__GOAL__.
In the text below about Sara Brito and the Good Food 100 Restaurants rating system, where did Brito study communications?

__SELECTED EXCERPT__.

Slow food pioneer and former executive director of Chefs Collaborative, Sara Brito, is kicking off an exciting new way to evaluate restaurants and food service businesses.
Good Food 100 Restaurants, a new rating system, focuses not on flavor but on how much money is spent on “good food,” (food that is good for all links of the food chain). Read on to find out how Brito went from fashion to good food and how each and every one of us can nudge the food system in the right direction.
You started your career in retail/e-commerce marketing. How did you get interested in sustainable/slow food?
I went to Syracuse University where I studied communications at the Newhouse School of Public Communications, one of the top communications schools in the country. My program emphasized ideas and big thinking with a focus on the conceptual and strategic aspect of communications. I knew that I wanted to live in New York City but advertising agency salaries at the time were hovering around $18,000 to $20,000 a year, which would have been very difficult to support myself on.

__RECORDED INFORMATION__.
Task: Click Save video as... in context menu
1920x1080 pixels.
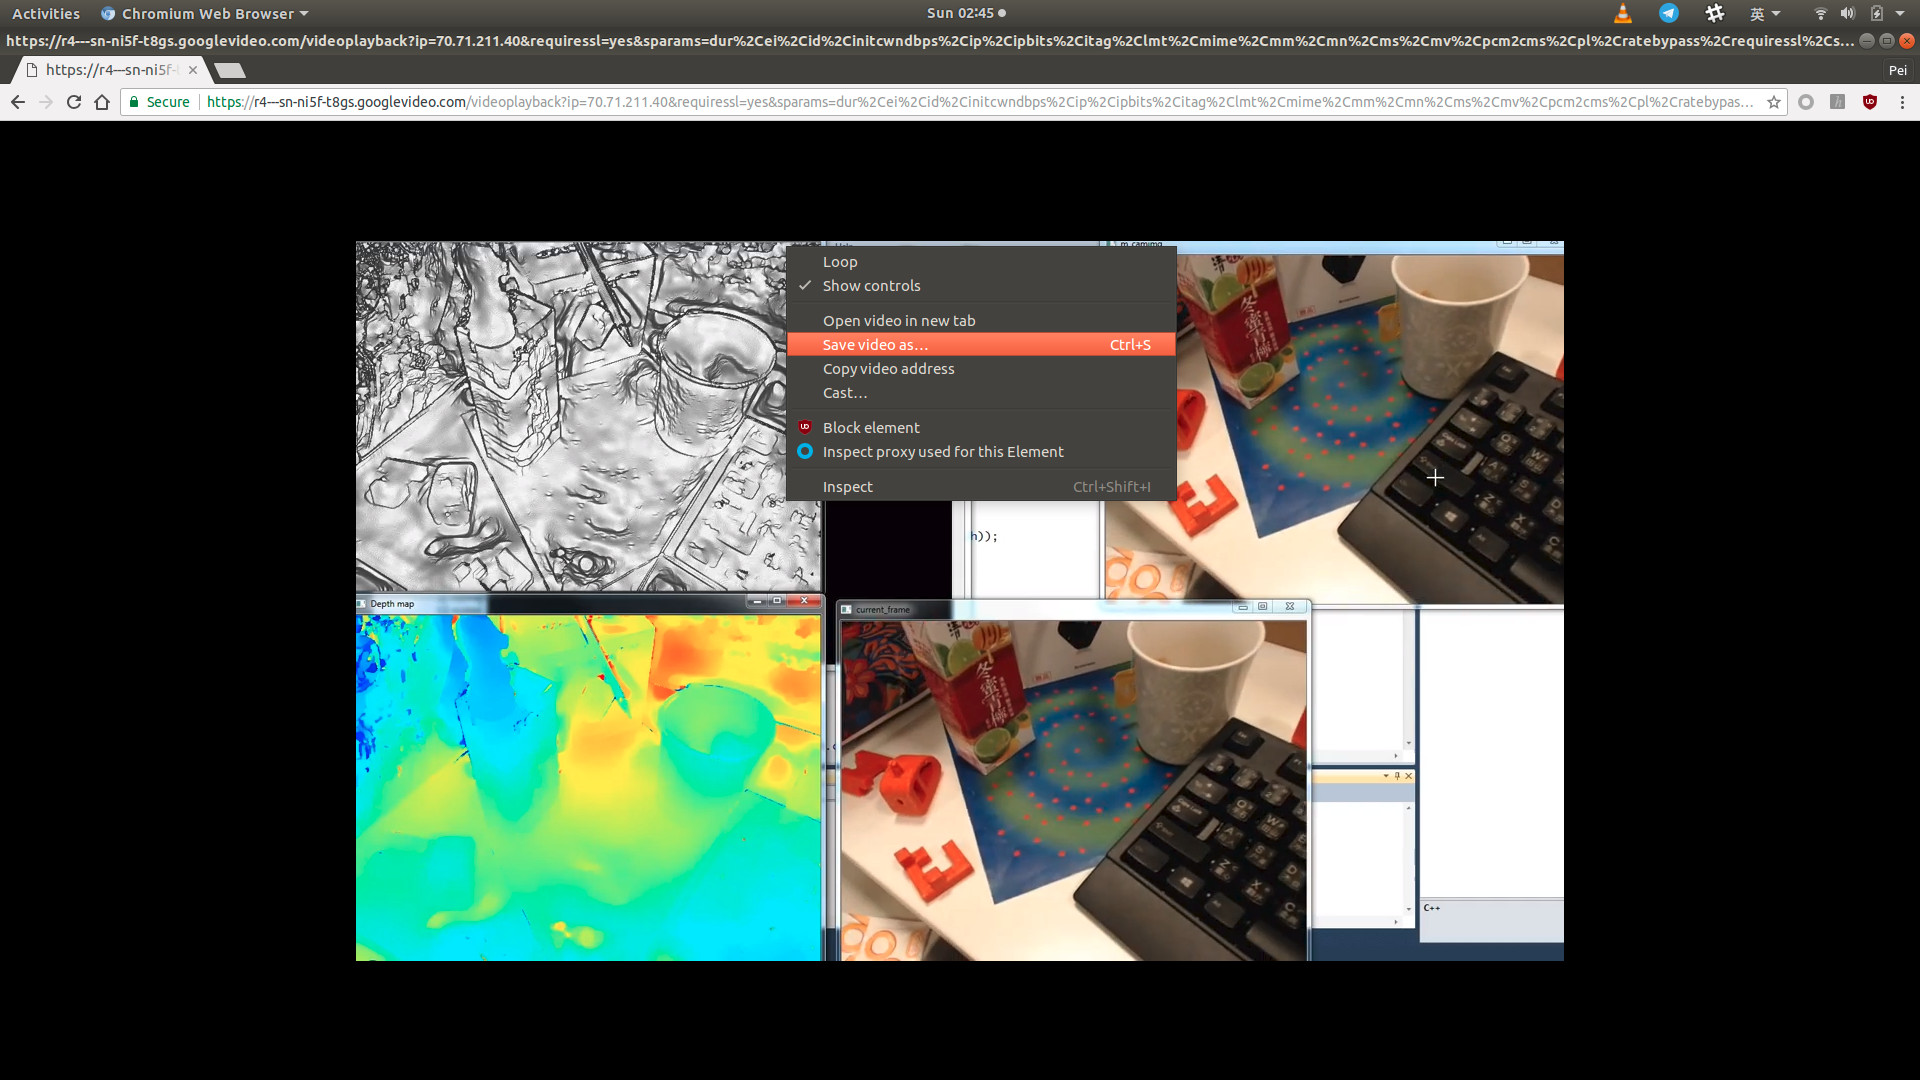Action: pos(874,344)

__RESULT BELOW__.
She studied at the Newhouse School of Public Communications at Syracuse University.